**原文摘录:**
运行时可能出现异常终止,查看系统资源使用率面板可发现出现了内存爆炸,这是因为

        left_data = pickle.load(open(left_file, 'rb'))
        right_data = pickle.load(open(right_file, 'rb'))
        straight_data = pickle.load(open(straight_file, 'rb'))
        print("hi", i)
        for i in range(len(left_data['pieces'])):
            left.append({"scene": left_data['scene'], "pieces": left_data['pieces'][i]})
        for i in range(len(right_data['pieces'])):
            right.append({"scene": right_data['scene'], "pieces": right_data['pieces'][i]})
        for i in range(len(straight_data['pieces'])):
            straight.append({"scene": straight_data['scene'], "pieces": straight_data['pieces'][i]})

代码两层循环,将处理好的数据全部加载到了left、right、straight上,导致内存不足,尝试修改代码,分批次处理数据。

原代码主体框架

  1. 主函数调用create_llm_data()函数
  2. create_llm_data()函数:
    1. 设置变量
    2. 遍历output_data/train(val)/中1-5s文件夹中的数据
    3. 设置llm_data_path,如果不存在,则建一个路径
    4. 判断是否是“train”,设置路径(根据is_train作出相应更改),如果没有对应路径的pkl文件则调用merge_data(),反之则使用pickle.load()下载相应的pkl文件
    5. merge_data():
      1. 变量设置,根据datatype选择类型并修改相应的参数
      2. 遍历1-50(训练集)/51-60(验证集)的文件(左变道、右变道、直行),将其中的数据按照分类分别存入left、right、straight
      3. 按照num_limit分别随机在left、right、straight中提取相应数量的left_sample、right_sample、straight_sample
      4. 最终将其添加到datasets中
    6. 文本数据编码,编码成适合gpt-3.5-turbo的格式
    7. 设置变量
    8. 遍历datasets
      1. 根据每个dataset调用generate_user_message_intention_traj_2()、generate_assistant_message_intention_traj()、system_message_intention_traj
      2. 输出消息
      3. 计算不同类型token数
      4. 将system_message、user_message、assitant_message添加到train_message和llama_train中,最终添加到train_messages、llama_train_messages
    9. 如果time_int>1:(即从第2s数据集开始,第1s数据不做处理)
      1. pre_timesplit = str(time_int - 1) + "s" eg.:2s->1s,3s->2s,1s->1s
      2. 打开./llm_data/{pre_timesplit}/{datatype}_{prompt_type}.json,即打开上次运行结束的json文件
      3. 遍历全部文件,将每次遍历的文件通过json.load()添加到new_train_messages
      4. 将train_messages中元素添加到另一个列表new_train_messages的尾部
      5. 将new_train_messages赋值给train_messages
    10. 将train_messages添加到./llm_data/{timesplit}/{datatype}_{prompt_type}.json(llama类似操作)

**原始材料:**
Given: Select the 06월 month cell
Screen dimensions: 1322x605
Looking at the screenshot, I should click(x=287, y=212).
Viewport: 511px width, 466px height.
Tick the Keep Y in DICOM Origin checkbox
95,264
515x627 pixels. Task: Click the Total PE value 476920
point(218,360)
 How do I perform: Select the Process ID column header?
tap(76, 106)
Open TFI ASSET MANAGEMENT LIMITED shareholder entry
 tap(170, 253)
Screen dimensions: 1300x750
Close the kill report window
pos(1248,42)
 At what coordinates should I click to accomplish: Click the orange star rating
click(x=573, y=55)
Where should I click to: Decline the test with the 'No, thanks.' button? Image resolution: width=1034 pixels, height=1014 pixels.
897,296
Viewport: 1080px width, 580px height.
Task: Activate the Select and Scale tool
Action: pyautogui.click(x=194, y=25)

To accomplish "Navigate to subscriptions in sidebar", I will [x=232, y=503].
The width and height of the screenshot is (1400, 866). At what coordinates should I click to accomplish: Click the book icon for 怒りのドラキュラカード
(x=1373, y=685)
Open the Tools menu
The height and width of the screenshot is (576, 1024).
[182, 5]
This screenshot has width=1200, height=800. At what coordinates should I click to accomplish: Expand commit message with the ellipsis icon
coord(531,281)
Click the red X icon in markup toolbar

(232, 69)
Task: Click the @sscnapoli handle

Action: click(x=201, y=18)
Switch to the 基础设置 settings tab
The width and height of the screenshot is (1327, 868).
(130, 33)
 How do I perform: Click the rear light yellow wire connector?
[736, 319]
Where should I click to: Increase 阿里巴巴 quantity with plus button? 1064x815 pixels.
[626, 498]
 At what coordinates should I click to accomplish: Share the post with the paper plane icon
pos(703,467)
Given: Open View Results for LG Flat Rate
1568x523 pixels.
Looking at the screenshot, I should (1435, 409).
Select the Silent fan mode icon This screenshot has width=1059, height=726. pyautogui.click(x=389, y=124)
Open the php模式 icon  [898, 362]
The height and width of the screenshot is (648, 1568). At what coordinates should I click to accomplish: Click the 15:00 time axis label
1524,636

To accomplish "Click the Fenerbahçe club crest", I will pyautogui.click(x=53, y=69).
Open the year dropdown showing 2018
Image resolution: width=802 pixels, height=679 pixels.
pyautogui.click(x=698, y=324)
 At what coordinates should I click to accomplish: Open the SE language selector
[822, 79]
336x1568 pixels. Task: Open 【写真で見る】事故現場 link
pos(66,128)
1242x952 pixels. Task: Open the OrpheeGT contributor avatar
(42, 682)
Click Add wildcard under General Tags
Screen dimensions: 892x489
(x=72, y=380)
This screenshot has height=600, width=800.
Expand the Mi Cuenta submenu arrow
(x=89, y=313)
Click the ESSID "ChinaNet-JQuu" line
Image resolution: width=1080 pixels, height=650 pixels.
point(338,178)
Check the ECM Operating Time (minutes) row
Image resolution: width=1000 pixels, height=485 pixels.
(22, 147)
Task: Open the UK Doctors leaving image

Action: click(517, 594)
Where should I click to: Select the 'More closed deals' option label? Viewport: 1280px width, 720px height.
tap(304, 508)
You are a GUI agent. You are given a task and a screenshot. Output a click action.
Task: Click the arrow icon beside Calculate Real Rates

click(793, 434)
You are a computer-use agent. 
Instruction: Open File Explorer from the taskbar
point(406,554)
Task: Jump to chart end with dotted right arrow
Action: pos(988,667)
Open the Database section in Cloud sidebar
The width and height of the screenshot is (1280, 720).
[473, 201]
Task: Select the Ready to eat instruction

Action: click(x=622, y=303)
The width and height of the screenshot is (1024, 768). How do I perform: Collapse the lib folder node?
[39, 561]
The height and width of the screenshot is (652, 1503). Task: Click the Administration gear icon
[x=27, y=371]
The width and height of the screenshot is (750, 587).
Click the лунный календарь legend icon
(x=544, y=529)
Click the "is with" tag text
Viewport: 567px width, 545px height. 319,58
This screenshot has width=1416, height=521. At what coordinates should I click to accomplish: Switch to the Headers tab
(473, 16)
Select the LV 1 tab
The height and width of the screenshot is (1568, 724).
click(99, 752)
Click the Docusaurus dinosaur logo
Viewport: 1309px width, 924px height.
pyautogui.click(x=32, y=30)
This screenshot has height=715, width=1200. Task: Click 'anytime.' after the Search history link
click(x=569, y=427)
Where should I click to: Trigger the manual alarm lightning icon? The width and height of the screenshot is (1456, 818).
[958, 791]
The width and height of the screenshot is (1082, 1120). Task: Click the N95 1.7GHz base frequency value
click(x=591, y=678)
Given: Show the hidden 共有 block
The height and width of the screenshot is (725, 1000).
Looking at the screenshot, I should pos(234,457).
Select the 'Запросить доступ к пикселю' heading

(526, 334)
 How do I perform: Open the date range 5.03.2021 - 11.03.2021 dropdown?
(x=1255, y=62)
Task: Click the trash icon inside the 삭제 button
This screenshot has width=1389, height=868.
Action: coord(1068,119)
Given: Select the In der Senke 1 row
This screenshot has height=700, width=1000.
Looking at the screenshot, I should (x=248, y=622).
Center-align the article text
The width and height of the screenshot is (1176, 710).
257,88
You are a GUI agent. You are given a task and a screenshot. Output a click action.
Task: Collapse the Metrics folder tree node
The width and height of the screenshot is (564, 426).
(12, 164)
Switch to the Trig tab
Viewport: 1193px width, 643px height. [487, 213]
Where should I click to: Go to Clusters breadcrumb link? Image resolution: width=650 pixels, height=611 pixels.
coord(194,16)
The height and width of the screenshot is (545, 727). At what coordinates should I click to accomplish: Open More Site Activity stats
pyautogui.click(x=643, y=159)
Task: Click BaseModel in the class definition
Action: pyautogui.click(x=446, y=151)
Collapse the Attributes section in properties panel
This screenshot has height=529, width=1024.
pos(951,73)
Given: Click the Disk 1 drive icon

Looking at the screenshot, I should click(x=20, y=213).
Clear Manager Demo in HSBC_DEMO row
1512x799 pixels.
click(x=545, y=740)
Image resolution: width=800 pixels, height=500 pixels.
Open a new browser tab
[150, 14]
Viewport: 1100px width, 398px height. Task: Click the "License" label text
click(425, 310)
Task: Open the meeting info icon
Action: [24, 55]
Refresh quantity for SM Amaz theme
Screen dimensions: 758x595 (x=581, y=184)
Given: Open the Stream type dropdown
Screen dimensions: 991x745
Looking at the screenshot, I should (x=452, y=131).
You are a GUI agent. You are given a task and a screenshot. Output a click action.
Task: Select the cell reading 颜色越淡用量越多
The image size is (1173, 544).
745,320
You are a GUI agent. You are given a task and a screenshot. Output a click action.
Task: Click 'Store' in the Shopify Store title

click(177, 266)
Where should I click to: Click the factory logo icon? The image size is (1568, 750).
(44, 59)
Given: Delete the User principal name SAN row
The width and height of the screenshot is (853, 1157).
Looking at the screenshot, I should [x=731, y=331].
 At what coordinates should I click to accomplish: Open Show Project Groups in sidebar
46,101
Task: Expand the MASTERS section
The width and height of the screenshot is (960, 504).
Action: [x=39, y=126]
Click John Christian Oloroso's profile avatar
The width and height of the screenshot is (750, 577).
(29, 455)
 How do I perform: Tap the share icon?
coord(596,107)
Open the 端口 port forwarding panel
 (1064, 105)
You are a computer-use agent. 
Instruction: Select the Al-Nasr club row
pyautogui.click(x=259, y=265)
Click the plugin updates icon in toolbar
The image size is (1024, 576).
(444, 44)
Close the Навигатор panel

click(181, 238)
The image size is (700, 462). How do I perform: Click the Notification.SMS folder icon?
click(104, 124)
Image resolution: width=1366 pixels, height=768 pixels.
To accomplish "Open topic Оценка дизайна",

**要做的事:**
A – 根据关于内存爆炸的原文摘录回答下列问题,每题一行,答案按相同编号标注。
(i) 原文认为导致内存不足的原因是什么?
(ii) merge_data() 中,训练集和验证集分别遍历哪些编号的文件?
(iii) 文本数据被编码成适合哪个模型的格式?
B – 判断下列说法是否与关于内存爆炸的原文摘录一致。每条回答“是”或“否”,并原样引用原文中起决定作用的文字。
(i) 作者打算通过分批次处理数据来解决内存问题。
(ii) 第1s的数据也会与上一次运行结束的json文件合并。
(iii) 如果没有对应路径的pkl文件,程序会调用merge_data()。
C – 从关于内存爆炸的原文摘录的最后一句之后往下续写。

**参考答案:**
A –
(i) 代码两层循环,将处理好的数据全部加载到了left、right、straight上。
(ii) 训练集遍历1-50的文件,验证集遍历51-60的文件。
(iii) gpt-3.5-turbo。

B –
(i) 是。“尝试修改代码,分批次处理数据”
(ii) 否。“即从第2s数据集开始,第1s数据不做处理”
(iii) 是。“如果没有对应路径的pkl文件则调用merge_data()”

C –
修改后代码主体框架

修改代码见修改后代码

  1. 主函数调用create_llm_data()函数
  2. create_llm_data()函数:
    1. 设置变量
    2. 遍历output_data/train(val)/中1-5s文件夹中的数据
    3. 设置llm_data_path,如果不存在,则建一个路径
    4. 判断是否是“train”,设置路径(根据is_train作出相应更改),如果没有对应路径的pkl文件则调用merge_data(),反之则使用pickle.load()下载相应的pkl文件
    5. 遍历begin_index到end_index-1(训练集:1-50,验证集:51-60)的文件
      1. 设置train_path
      2. 如inferenceatasets
        1. 根据每个dataset调用generate_user_message_intention_traj_2()、generate_assistant_message_intention_traj()、system_message_intention_traj
        2. 输出消息
        3. 计算不同类型token数
        4. 构建消息字典:将system_message、user_message、assitant_message添加到train_message和llama_train中,最终添加到train_messages、llama_train_messages
    6. 如果time_int>1:(即从第2s数据集开始,第1s数据不做处理)
      1. pre_timesplit = str(time_int - 1) + "s" eg.:2s->1s,3s->2s,1s->1s
      2. 打开./llm_data/{pre_timesplit}/{datatype}_{prompt_type}.json,即打开上次运行结束的json文件
      3. 遍历全部文件,将每次遍历的文件通过json.load()添加到new_train_messages
      4. 将train_messages中元素添加到另一个列表new_train_messages的尾部
      5. 将new_train_messages赋值给train_messages
    7. 将train_messages添加到./llm_data/{timesplit}/{datatype}_{prompt_type}.json(llama类似操作)

复现finetune

huggingface网站上下载好Llama-2-7b-chat-hf模型文件(或者通过在服务器上拷贝Llama-2-7b-chat-hf模型文件),修改inetune_lora.sh部分参数:

  • suffix_str:jso文件部分文件名
  • localhost:GPU,单个GPU设置为0
  • model_name_or_path:Llama-2-7b-chat-hf模型文件路径
  • train_files:训练集路径
  • validation_files:验证集路径

激活llm环境,运行./finetune_lora.sh文件,首次运行可能报错,显示缺少c++编译器,安装GCC即可。登录Weights & Biases网站,注册创建好项目后复制API key在终端输入wandb login,输入API key,再次运行finetune_lora文件,成功运行。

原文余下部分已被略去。